**Exercise:** Print each of the entries exactly, leaving nothing out.

[Stored records]
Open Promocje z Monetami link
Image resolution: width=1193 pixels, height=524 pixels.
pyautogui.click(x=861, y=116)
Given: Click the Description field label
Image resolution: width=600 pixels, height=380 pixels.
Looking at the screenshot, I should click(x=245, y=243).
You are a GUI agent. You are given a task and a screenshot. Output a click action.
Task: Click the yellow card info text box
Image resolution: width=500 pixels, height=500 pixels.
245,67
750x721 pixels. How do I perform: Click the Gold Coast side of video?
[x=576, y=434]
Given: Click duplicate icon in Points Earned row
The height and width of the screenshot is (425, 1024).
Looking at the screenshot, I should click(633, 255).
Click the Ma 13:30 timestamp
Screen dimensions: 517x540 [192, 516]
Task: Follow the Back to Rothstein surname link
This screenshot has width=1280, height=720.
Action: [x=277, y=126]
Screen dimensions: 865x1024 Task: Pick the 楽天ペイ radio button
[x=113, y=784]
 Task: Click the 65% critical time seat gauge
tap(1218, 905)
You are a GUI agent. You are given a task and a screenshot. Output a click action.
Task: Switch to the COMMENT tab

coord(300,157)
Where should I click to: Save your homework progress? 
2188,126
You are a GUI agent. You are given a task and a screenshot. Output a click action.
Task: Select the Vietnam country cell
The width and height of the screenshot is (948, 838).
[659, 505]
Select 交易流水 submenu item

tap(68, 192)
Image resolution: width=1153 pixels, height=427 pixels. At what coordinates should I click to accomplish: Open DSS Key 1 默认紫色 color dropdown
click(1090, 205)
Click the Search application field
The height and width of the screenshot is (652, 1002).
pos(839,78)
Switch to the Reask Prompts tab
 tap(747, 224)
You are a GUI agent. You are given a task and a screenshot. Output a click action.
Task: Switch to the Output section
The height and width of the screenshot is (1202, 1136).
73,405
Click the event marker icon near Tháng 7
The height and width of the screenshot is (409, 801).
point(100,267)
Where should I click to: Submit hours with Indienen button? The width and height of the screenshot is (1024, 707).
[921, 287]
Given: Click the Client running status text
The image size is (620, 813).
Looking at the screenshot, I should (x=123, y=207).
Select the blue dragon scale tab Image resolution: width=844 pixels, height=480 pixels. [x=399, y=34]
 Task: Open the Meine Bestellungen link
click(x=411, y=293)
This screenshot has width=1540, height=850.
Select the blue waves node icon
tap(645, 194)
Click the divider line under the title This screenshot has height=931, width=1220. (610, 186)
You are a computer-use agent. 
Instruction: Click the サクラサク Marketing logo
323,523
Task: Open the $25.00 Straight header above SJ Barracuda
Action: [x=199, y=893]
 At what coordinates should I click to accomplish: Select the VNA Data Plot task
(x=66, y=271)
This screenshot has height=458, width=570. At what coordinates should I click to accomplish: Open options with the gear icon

**Task result:**
Open Promocje z Monetami link
Image resolution: width=1193 pixels, height=524 pixels.
pyautogui.click(x=861, y=116)
Given: Click the Description field label
Image resolution: width=600 pixels, height=380 pixels.
Looking at the screenshot, I should click(x=245, y=243).
You are a GUI agent. You are given a task and a screenshot. Output a click action.
Task: Click the yellow card info text box
Image resolution: width=500 pixels, height=500 pixels.
245,67
750x721 pixels. How do I perform: Click the Gold Coast side of video?
[x=576, y=434]
Given: Click duplicate icon in Points Earned row
The height and width of the screenshot is (425, 1024).
Looking at the screenshot, I should click(633, 255).
Click the Ma 13:30 timestamp
Screen dimensions: 517x540 [192, 516]
Task: Follow the Back to Rothstein surname link
This screenshot has width=1280, height=720.
Action: [x=277, y=126]
Screen dimensions: 865x1024 Task: Pick the 楽天ペイ radio button
[x=113, y=784]
 Task: Click the 65% critical time seat gauge
tap(1218, 905)
You are a GUI agent. You are given a task and a screenshot. Output a click action.
Task: Switch to the COMMENT tab

coord(300,157)
Where should I click to: Save your homework progress? 
2188,126
You are a GUI agent. You are given a task and a screenshot. Output a click action.
Task: Select the Vietnam country cell
The width and height of the screenshot is (948, 838).
[659, 505]
Select 交易流水 submenu item

tap(68, 192)
Image resolution: width=1153 pixels, height=427 pixels. At what coordinates should I click to accomplish: Open DSS Key 1 默认紫色 color dropdown
click(1090, 205)
Click the Search application field
The height and width of the screenshot is (652, 1002).
pos(839,78)
Switch to the Reask Prompts tab
 tap(747, 224)
You are a GUI agent. You are given a task and a screenshot. Output a click action.
Task: Switch to the Output section
The height and width of the screenshot is (1202, 1136).
73,405
Click the event marker icon near Tháng 7
The height and width of the screenshot is (409, 801).
point(100,267)
Where should I click to: Submit hours with Indienen button? The width and height of the screenshot is (1024, 707).
[921, 287]
Given: Click the Client running status text
The image size is (620, 813).
Looking at the screenshot, I should (x=123, y=207).
Select the blue dragon scale tab Image resolution: width=844 pixels, height=480 pixels. [x=399, y=34]
 Task: Open the Meine Bestellungen link
click(x=411, y=293)
This screenshot has width=1540, height=850.
Select the blue waves node icon
tap(645, 194)
Click the divider line under the title This screenshot has height=931, width=1220. (610, 186)
You are a computer-use agent. 
Instruction: Click the サクラサク Marketing logo
323,523
Task: Open the $25.00 Straight header above SJ Barracuda
Action: [x=199, y=893]
 At what coordinates should I click to accomplish: Select the VNA Data Plot task
(x=66, y=271)
This screenshot has height=458, width=570. At what coordinates should I click to accomplish: Open options with the gear icon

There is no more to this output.